The per-addon telemetry added in bug 846921 could use some tweaks: 1) We're not gathering packed/unpacked data for bootstrap addons in the session they're installed (we only pick it up on startup) 2) Would be nice to know where the add-on is installed (profile, app-global, ...) 3) Other info from the add-on manifest: name, author, ??? 4) Additional details about add-ons that are modified outside the browser - other file names? checksums? This could give us some additional insight into dark/malware add-ons

Looking at the initial telemetry data more closely, it looks like I might not be detecting changes to install.rdf vs. other files correctly...

I think that regardless of that, we need this additional data. We know that these randomly-generated IDs are a problem just from the fact that they exist and we don't know anything about them. I also wouldn't be surprised to learn that they're doing some sort of out-of-band updates of their code.

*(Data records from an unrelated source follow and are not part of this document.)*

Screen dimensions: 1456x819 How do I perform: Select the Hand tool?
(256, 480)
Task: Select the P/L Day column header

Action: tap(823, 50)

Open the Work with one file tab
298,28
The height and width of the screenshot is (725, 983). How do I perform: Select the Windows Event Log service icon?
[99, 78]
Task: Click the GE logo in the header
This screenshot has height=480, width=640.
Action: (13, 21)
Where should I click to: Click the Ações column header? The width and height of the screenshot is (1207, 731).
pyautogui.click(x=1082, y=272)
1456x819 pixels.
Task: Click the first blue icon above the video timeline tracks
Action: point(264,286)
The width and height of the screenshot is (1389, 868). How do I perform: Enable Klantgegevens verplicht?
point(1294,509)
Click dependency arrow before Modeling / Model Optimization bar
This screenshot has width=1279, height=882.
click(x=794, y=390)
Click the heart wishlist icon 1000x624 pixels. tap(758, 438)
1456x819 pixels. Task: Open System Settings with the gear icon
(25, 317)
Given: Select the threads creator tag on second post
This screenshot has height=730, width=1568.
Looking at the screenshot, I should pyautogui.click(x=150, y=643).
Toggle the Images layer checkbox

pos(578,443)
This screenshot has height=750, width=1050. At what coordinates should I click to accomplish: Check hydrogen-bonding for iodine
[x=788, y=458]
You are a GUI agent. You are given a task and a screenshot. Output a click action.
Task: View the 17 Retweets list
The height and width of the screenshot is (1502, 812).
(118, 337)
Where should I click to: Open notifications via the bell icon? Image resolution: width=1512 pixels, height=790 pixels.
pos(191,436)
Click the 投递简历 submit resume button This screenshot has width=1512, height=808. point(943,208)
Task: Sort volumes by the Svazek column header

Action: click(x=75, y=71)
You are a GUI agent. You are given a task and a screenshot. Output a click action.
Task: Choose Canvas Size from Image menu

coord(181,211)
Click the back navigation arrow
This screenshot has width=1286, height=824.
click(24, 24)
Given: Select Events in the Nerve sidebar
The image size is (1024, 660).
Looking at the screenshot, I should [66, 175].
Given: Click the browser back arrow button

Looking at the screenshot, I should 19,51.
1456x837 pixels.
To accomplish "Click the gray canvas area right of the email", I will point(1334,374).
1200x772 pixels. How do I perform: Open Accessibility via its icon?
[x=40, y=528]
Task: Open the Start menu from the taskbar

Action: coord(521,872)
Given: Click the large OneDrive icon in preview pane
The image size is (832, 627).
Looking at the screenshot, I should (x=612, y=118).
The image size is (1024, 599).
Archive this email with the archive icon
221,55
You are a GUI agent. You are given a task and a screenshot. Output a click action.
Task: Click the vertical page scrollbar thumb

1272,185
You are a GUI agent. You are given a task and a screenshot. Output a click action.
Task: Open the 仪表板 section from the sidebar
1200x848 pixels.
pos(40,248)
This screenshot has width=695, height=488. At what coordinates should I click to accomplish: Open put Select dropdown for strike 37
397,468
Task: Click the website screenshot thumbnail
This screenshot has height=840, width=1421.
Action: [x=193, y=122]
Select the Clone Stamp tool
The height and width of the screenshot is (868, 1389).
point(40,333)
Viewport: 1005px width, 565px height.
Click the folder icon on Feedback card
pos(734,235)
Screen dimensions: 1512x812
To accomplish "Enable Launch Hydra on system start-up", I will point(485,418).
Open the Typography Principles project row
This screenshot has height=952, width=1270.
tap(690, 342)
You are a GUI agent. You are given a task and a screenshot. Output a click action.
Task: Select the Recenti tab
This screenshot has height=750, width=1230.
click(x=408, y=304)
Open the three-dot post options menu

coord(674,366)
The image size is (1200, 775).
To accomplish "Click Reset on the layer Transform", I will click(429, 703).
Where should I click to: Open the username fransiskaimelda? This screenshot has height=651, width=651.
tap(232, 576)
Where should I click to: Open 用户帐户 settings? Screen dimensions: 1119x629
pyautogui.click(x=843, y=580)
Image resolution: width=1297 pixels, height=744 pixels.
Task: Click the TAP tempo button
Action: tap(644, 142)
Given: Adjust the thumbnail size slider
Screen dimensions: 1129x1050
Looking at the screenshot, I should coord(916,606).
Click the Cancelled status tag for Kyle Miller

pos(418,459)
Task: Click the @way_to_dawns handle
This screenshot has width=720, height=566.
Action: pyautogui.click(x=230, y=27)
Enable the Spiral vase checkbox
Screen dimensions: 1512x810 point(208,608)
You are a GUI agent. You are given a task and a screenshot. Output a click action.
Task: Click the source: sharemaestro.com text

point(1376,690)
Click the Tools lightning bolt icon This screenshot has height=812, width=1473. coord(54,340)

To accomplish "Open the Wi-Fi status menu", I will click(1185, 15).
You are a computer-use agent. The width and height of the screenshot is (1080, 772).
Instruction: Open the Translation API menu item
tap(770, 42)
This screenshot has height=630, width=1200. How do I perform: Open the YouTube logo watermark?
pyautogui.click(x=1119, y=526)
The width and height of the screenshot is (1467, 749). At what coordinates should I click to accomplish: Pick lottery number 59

This patch gathers the addon location, fixes the missing 'unpacked' field for newly installed bootstrap add-ons, and records the addon's name and creator when it's easy for us to get them (when we're installing, and we're scanning the add-on directories at start up so we've already loaded the XPI database). We could get the name/creator information in other cases by hooking into the delayed DB load in XPIProviderUtils, but I'm not sure it's worth it. The early telemetry data is also showing some strange entries where it is reporting that a file (expected to be other than 'install.rdf') has been modified, but that 'install.rdf' is the newest file in the add-on. The only way this makes sense to me in the current logic is if the mtime on install.rdf is *older* than the recorded install time of the add-on, so I've added another hunk of data collection to grab details if that happens. In order to gather more info about "dark" add-ons, I think we need either a good compact list of info to gather, or a way of restricting the list of add-ons we gather info about. Sending a full file list for any add-on that modifies itself is likely to generate far too much telemetry. I suppose I could send the first 1kb of any .js file found to be modified, or something like that... could have privacy implications, since there's no knowing what the add-on is putting in that file. Also includes some drive-by Array.foreach() removals.

The previous version of this patch was bitrotted by the async-unzip fix.